Quais são os planos para manter a Mídia NINJA ativa e crescente? Vocês já encontraram um modelo viável de financiamento? Ou isso não é mais uma preocupação?

Estamos atuando com muita força na formação de novos comunicadores com o LabNINJA, um laboratório de novas linguagens e mídia ativismo que está estabelecendo redações por todo o Brasil e fazendo uma ponte muito legal entre pessoas distintas que se encontram na missão de criar contra-narrativas, em seus coletivos e mídias independentes. Esse ano temos cerca de 9 documentários na linha de produção, todos demandas dos próprios movimentos sociais, que nos acessam querendo produzir conteúdo qualificado sobre suas realidades, dos garimpeiros no Acre aos Guarani Kaiowa no Mato Grosso do Sul, a editoria ambiental tende a ser cada vez mais forte. Vamos lançar nosso portal em mais de 10 cidades espalhadas pelo mundo nas próximas semanas, e estamos em contato com muitos fundos internacionais interessados em ajudar a financiar esse processo, por reconhecer a importância que ele ta tendo. A conexão com redes e coletivos espalhados pelo mundo nunca foi tão concreta, da América Latina toda ao Cairo, no Egito.

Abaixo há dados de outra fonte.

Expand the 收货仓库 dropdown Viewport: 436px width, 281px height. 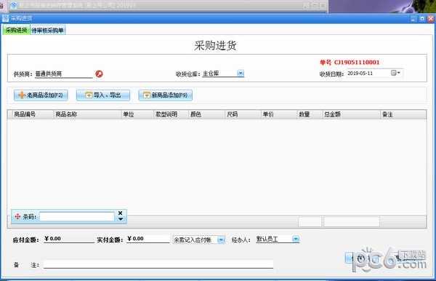[x=241, y=73]
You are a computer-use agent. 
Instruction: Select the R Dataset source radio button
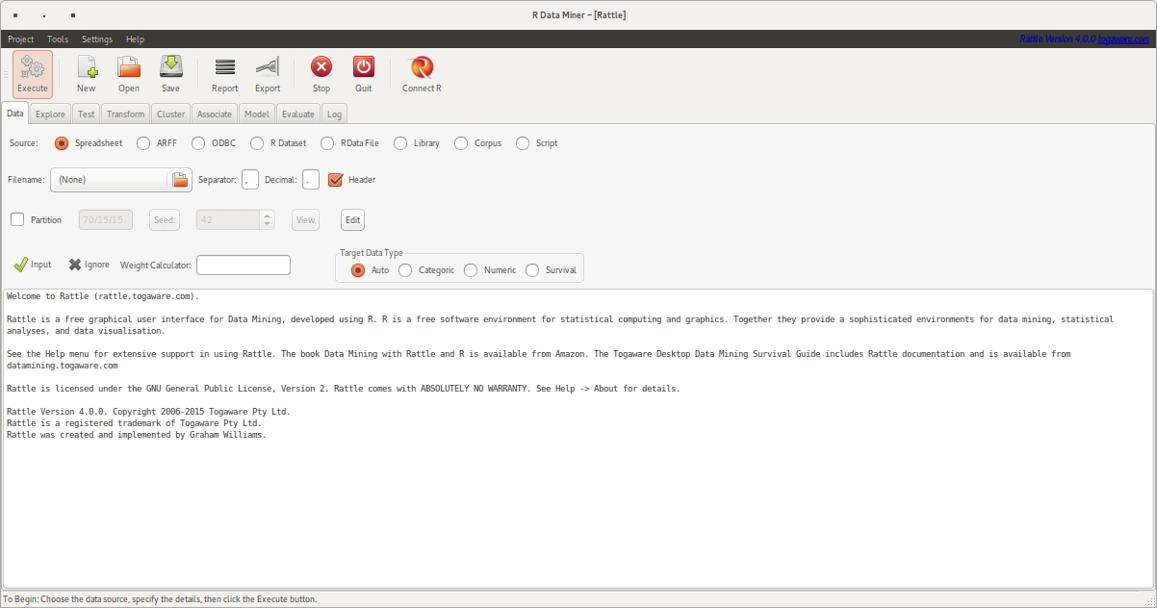[257, 143]
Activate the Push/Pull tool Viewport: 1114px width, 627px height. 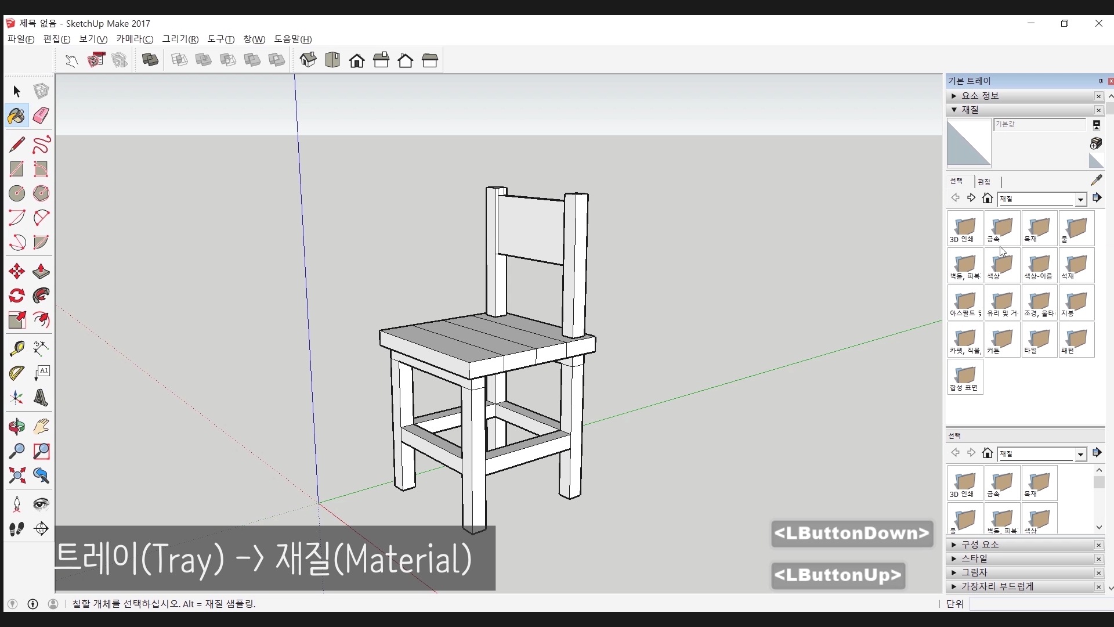(x=41, y=271)
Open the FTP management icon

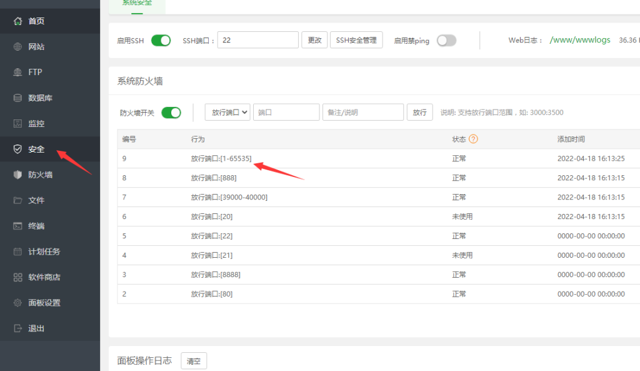pyautogui.click(x=18, y=71)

A NINJA está um momento de crescimento na esfera cultural também, com exposições no MAM e em no Pompidou, em Paris. Como vocês lidam com essa outra face do trabalho? Isso estava nos planos, essa transição para outros meios?

É a mesma face, a gente está preocupado em ocupar e ajudar a democratizar o maior número de espaços possíveis, somos sensíveis às demandas dos movimentos, produzimos e distribuímos essas informações de forma ativa, isso tem nos levado cada vez mais a lugares diferentes e inusitados. Em relação aos museus, acho que temos que deixar de lado essa concepção de que são espaços mortos, que não dialogam com os temas e desejos contemporâneos, isso é algo que o Eder Chiodetto fala muito, e inspirou a gente a não ficar se regrando muito em relação a essa distribuição, são muitos públicos diferentes, não competem nem substituem nossa ação nas redes, que é nossa maior força. Todo nosso conteúdo é distribuído em Creative Commons, em alta resolução, pra quem quiser usar: do jornal da esquina ao museu em Paris.

No mês passado comentamos na OLD a exposição no MAM e mencionamos o grafitti, que mudou de meio e sofreu muito com isso. Vocês se preocupam em manter a essência da cobertura de rua? A Mídia NINJA pode migrar de campo de atuação?

Nós nascemos como uma rede de comunicação distribuída e atenta as demandas das ruas, do Brasil profundo e dos movimentos sociais, seguiremos assim. É a nossa base, de onde viemos, nossa fonte de produção e nossa razão de ser.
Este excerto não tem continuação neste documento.